- [Goals]:
[1] Please write out the part of the transfer learning text starting at "In computer vision, great" and ending at "for transfer learning.", word for word.
[2] According to the transfer learning text below, what are the two training options of the Word2Vec model?
── Text segment
Using Transfer Learning and Pre-trained Language Models to Classify Spam

Transfer learning, an approach where a model developed for a task is reused as the starting point for a model on a second task, is an important approach in machine learning. Prior knowledge from one domain and task is leveraged into a different domain and task.

Transfer learning, therefore, draws inspiration from human beings, who are capable of transferring and leveraging knowledge from what they have learned in the past for tackling a wide variety of tasks.

In computer vision, great advances have been made using transfer learning approach, with pre-trained models being used as a starting point. This has sped up training and improved the performance of deep learning models. This is attributed to the availability of huge datasets like ImageNet, that have enabled the development of state-of-the-art pre-trained models used for transfer learning.

Until recently, the natural language processing community was lacking its ImageNet equivalent. But development of transfer learning techniques in NLP continues to gain traction. In NLP, transfer learning techniques are mainly based on pre-trained language models, which repurpose and reuse deep learning models trained in high-resource languages and domains.

The pre-trained models are then fine-tuned for downstream tasks, often in low-resource settings. The downstream tasks include part-of-speech tagging, text classification, and named-entity recognition, among others.

Contextualized Embeddings

Word embedding plays a critical role in the realization of transfer learning in NLP. The intuition behind word embeddings is that words are represented as low-dimensional vectors that capture both the syntax and semantics of the text corpus. Words with similar meanings tend to occur in similar context.

The word representations are learned by exploiting vast amounts of text corpora. A popular implementation of word embeddings is the Word2Vec model which has two training options—Continuous Bag of Words and the Skip-gram model. Word embeddings are often used as the first data processing layer in a deep learning model.
────
── Supplied material
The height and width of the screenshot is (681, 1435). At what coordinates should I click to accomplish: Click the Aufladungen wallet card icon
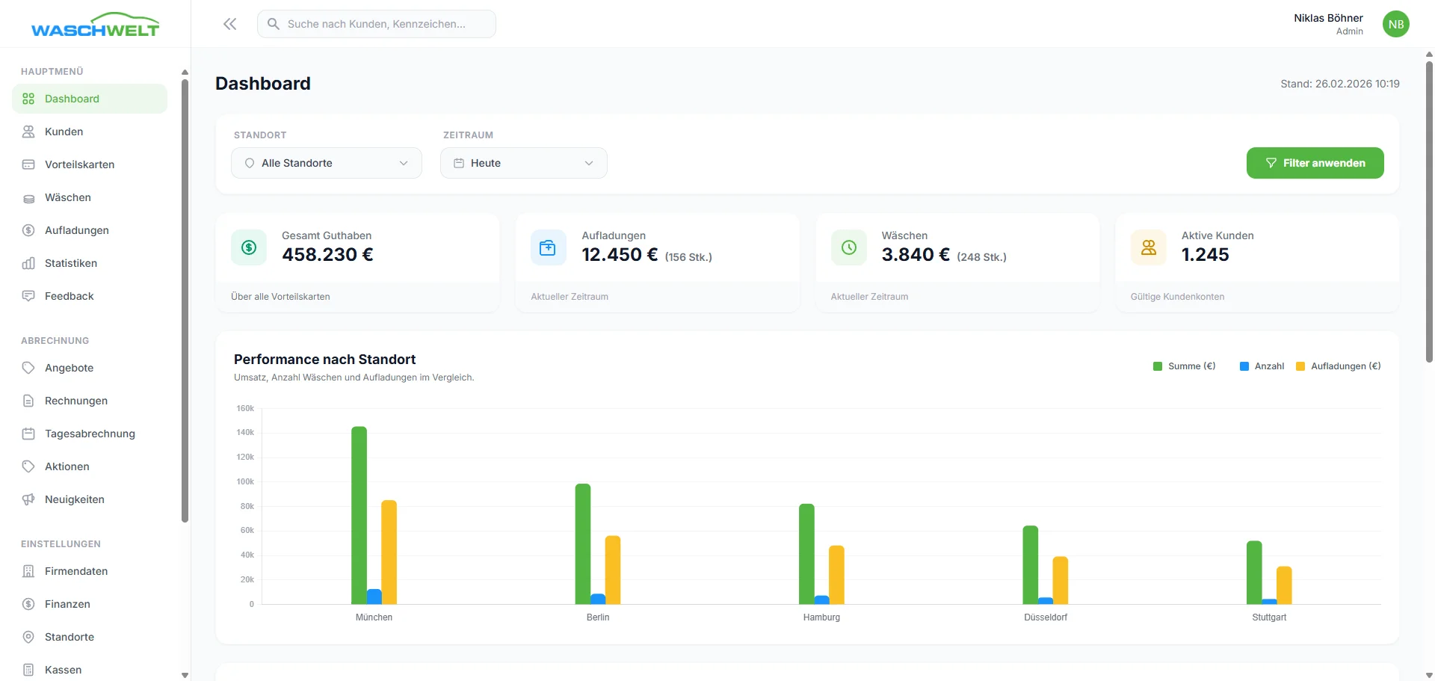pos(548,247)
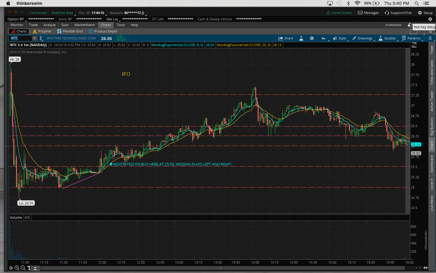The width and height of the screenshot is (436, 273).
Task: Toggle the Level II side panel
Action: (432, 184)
────
── Supplied material
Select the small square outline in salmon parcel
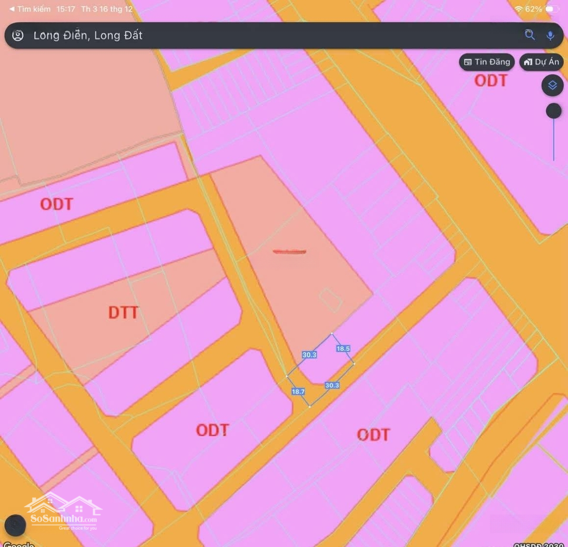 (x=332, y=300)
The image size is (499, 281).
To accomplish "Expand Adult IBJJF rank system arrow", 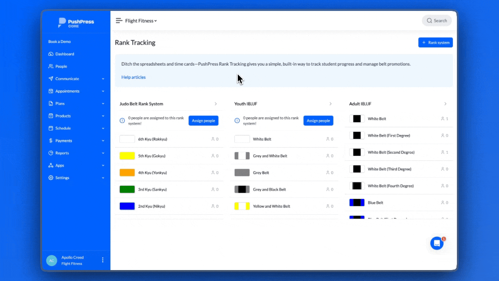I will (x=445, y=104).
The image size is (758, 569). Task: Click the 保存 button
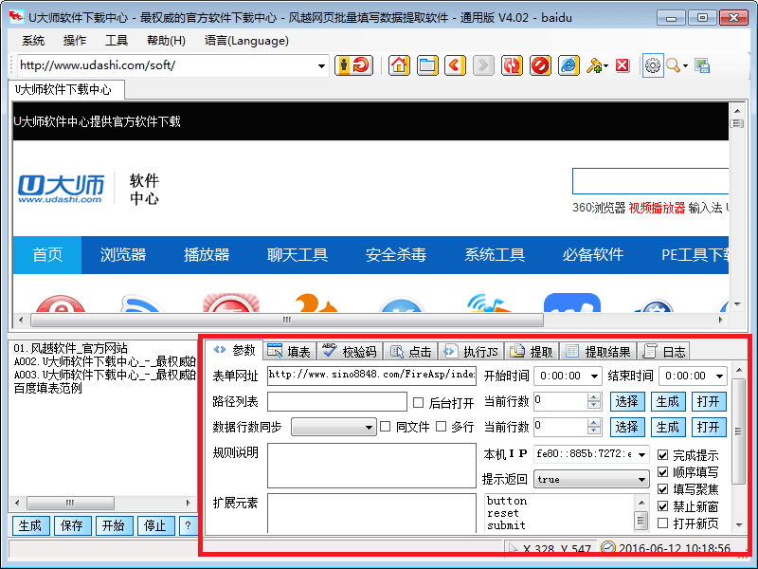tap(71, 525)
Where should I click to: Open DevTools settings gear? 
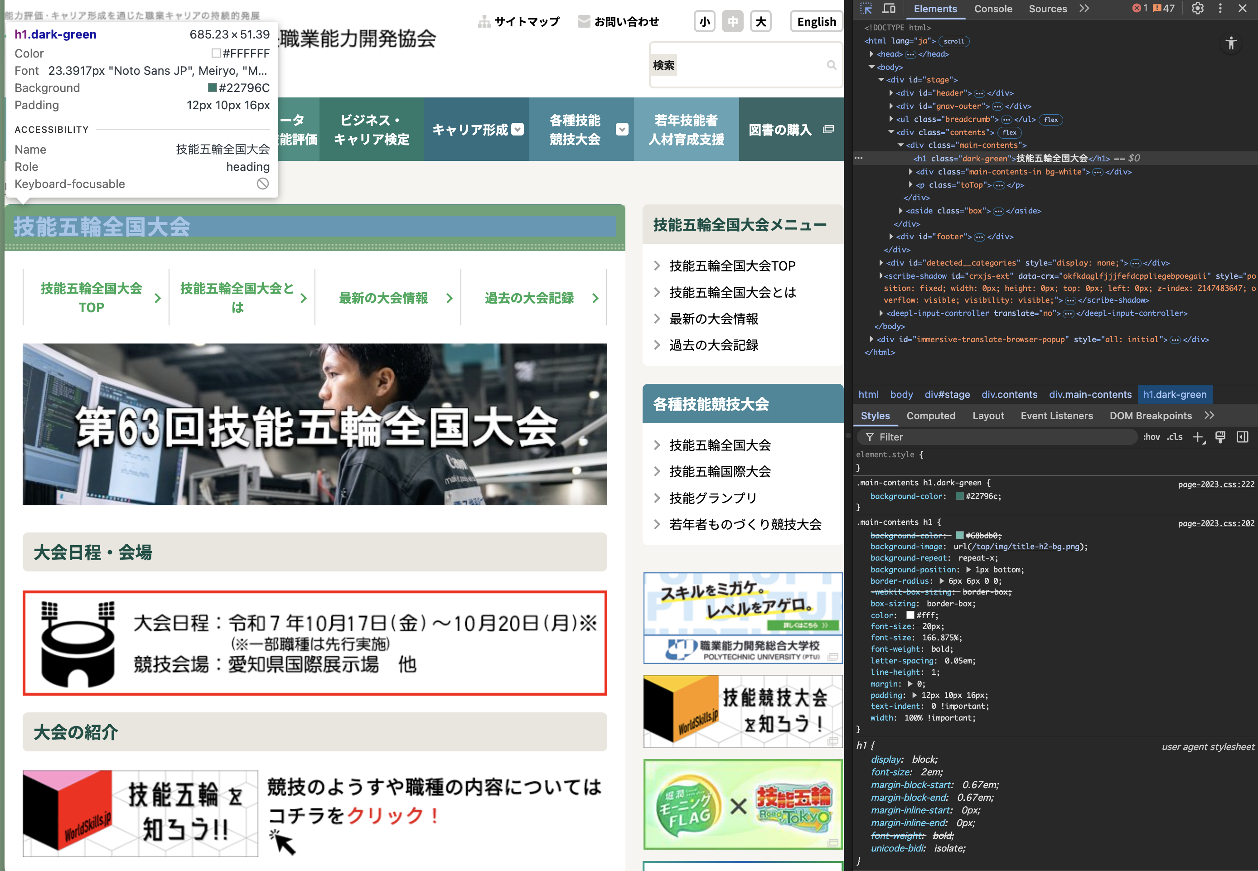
────
- [Expected responses]:
[1]
In computer vision, great advances have been made using transfer learning approach, with pre-trained models being used as a starting point. This has sped up training and improved the performance of deep learning models. This is attributed to the availability of huge datasets like ImageNet, that have enabled the development of state-of-the-art pre-trained models used for transfer learning.

[2] Continuous Bag of Words and the Skip-gram model.